The Ultimate Shoulder-Sculpting Workout

Nov 28, 2016 //

Having a killer body takes more than just beefing up your biceps and carving out a six-pack.

If you really want to look and feel strong all over, you need to target your shoulders in a variety of different ways. Muscular, strong shoulders aren’t just visually impressive; they can also help improve your athletic performance in other areas, as well as prevent the most common types of injuries in the long run.

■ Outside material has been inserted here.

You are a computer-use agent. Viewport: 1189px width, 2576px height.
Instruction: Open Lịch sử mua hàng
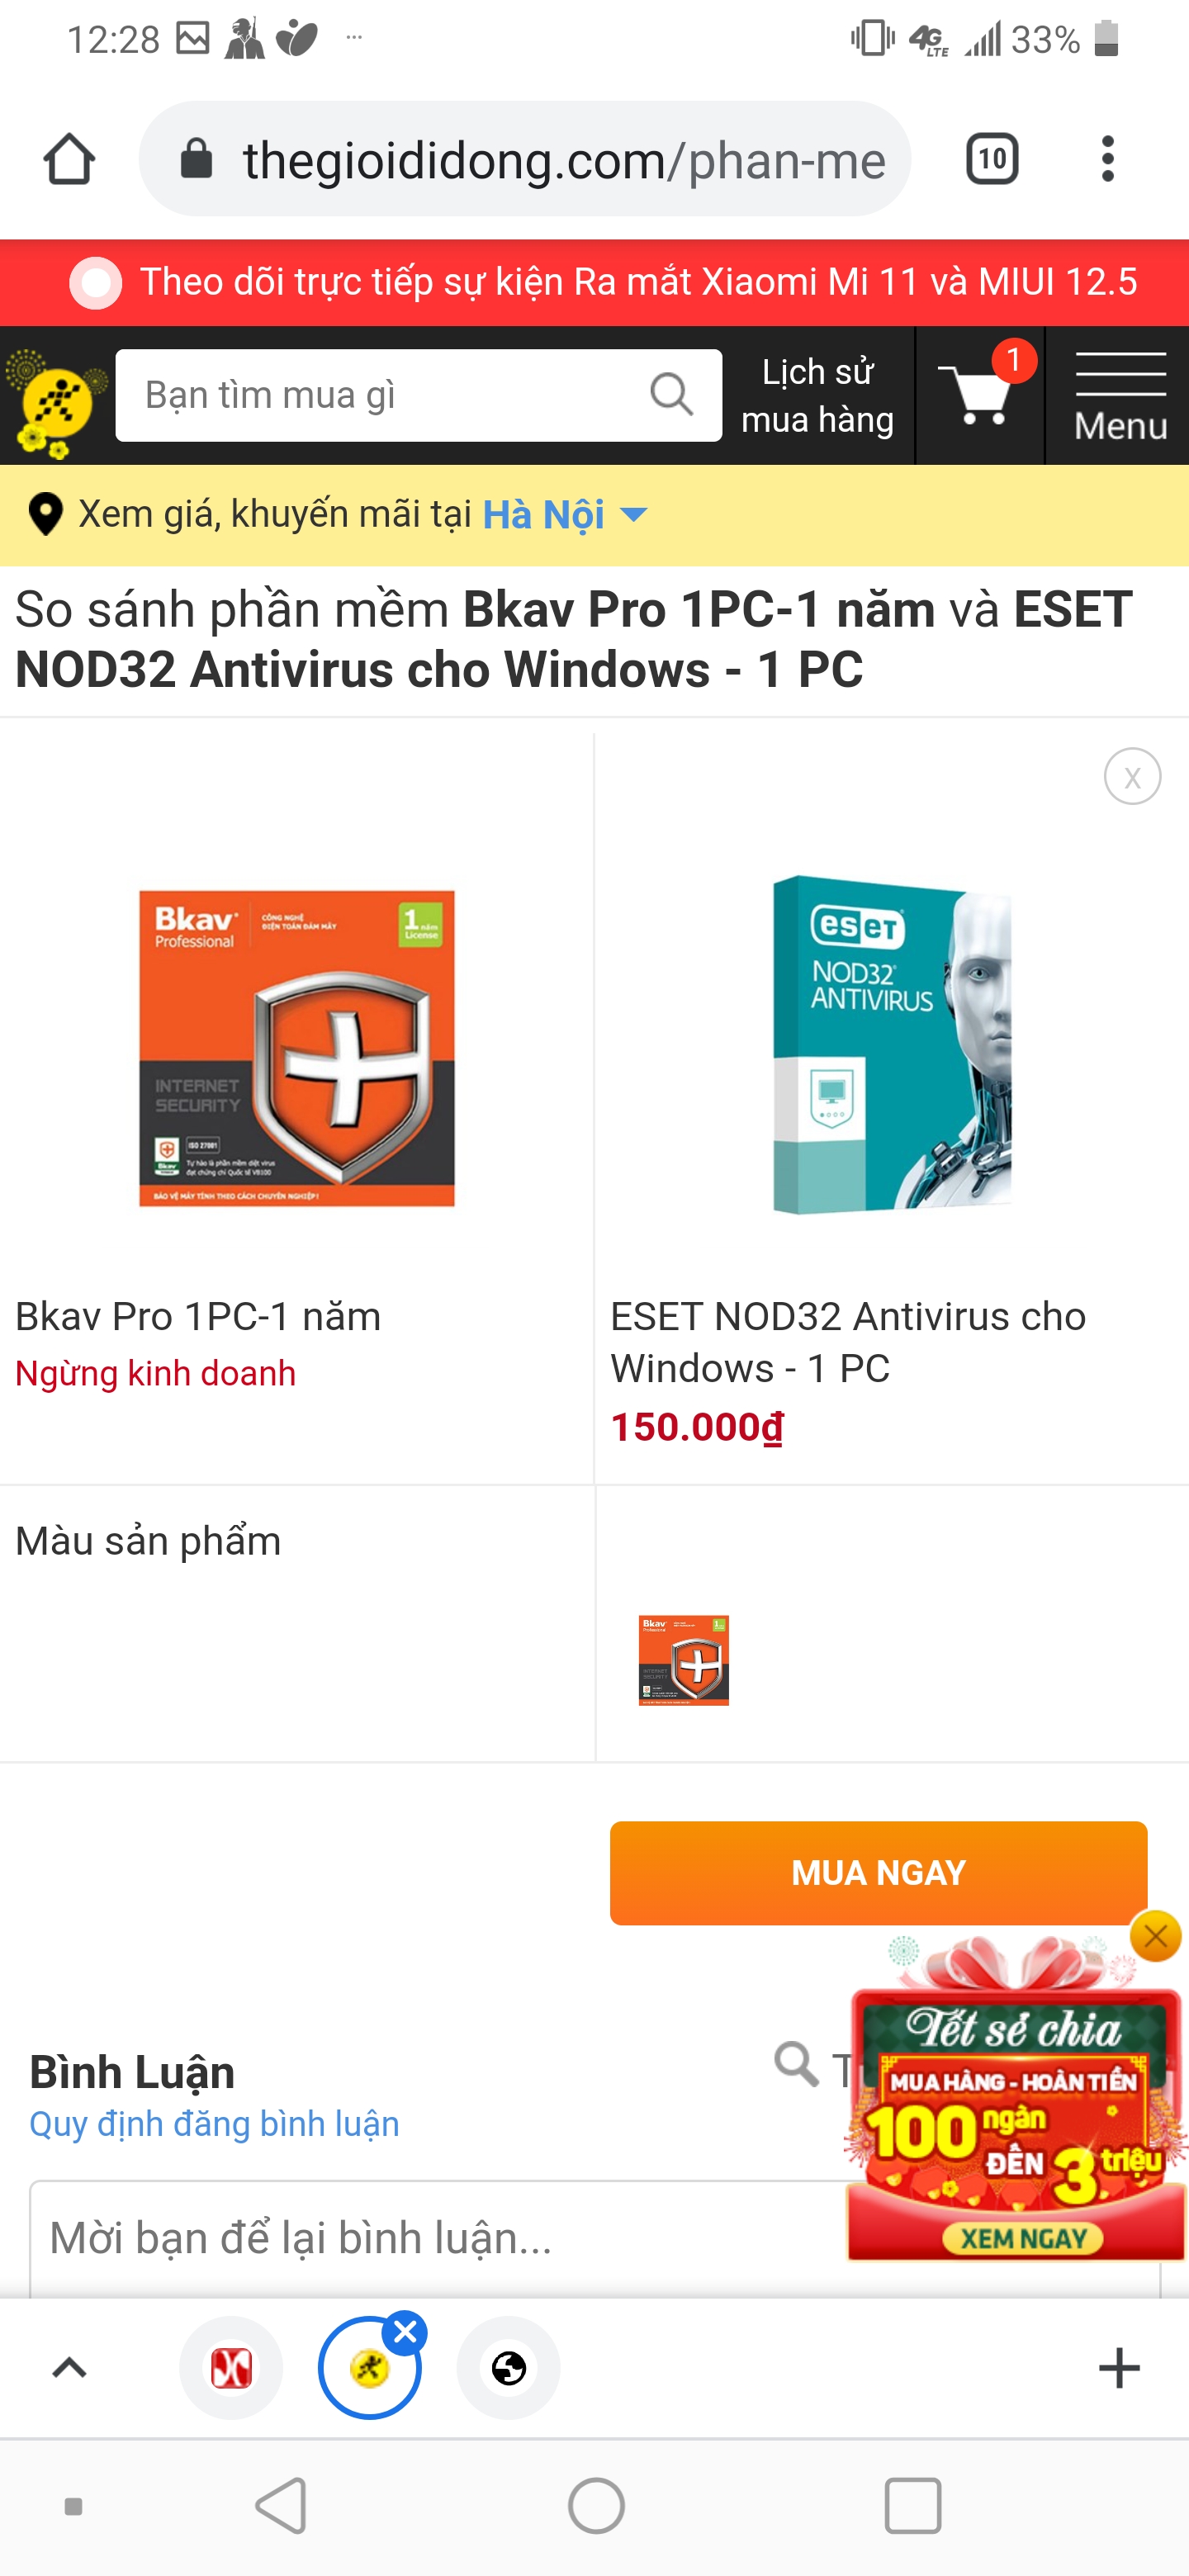[x=817, y=395]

Signup & Get Early Bird Access To Our Personal Training App

Know Your Shoulder Muscles

Although we often think of the shoulder as one large muscle, it’s actually quite a bit more complex than that. While you might be able to get away with just doing curls if you want big biceps, it takes much more to build strong, healthy shoulders.  That’s because the bicep largely is responsible for one movement (flexing the elbow), whereas there are a variety of different motions that the shoulder can perform and therefore many different ways to strengthen it. (This is also why shoulders are so much more prone to injury.) Choosing one shoulder muscle or motion and neglecting the others will not only get in the way of building the shoulders you want, it will also likely lead to imbalance and injury in the long run. As such, exercises for shoulders work best when there are a variety of motions involved.

Think of the deltoid as being made up of three portions: There is an anterior head in the front, a middle or lateral head behind that, and a posterior head toward the back. When selecting exercises for your shoulders, you want to hit these three heads equally.

Basic Shoulder Exercises

1. Barbell Shoulder Press


The barbell shoulder press is probably one of the first exercises for shoulders that most people think of, and it does a good job of targeting the anterior head of the shoulder.

  1. To perform a shoulder press, stand with your feet about shoulder width apart and hold the bar at shoulder level in a grip slightly wider than your stance.
  2. Engage your back muscles to pull your shoulder blades together.
  3. Using your shoulder muscles, press the bar upward overhead. After you clear your head, push up and just a little bit back.
  4. At the end of your movement, you want the bar to be above the back of your head.
  5. Lower slowly back to your original position to complete one repetition.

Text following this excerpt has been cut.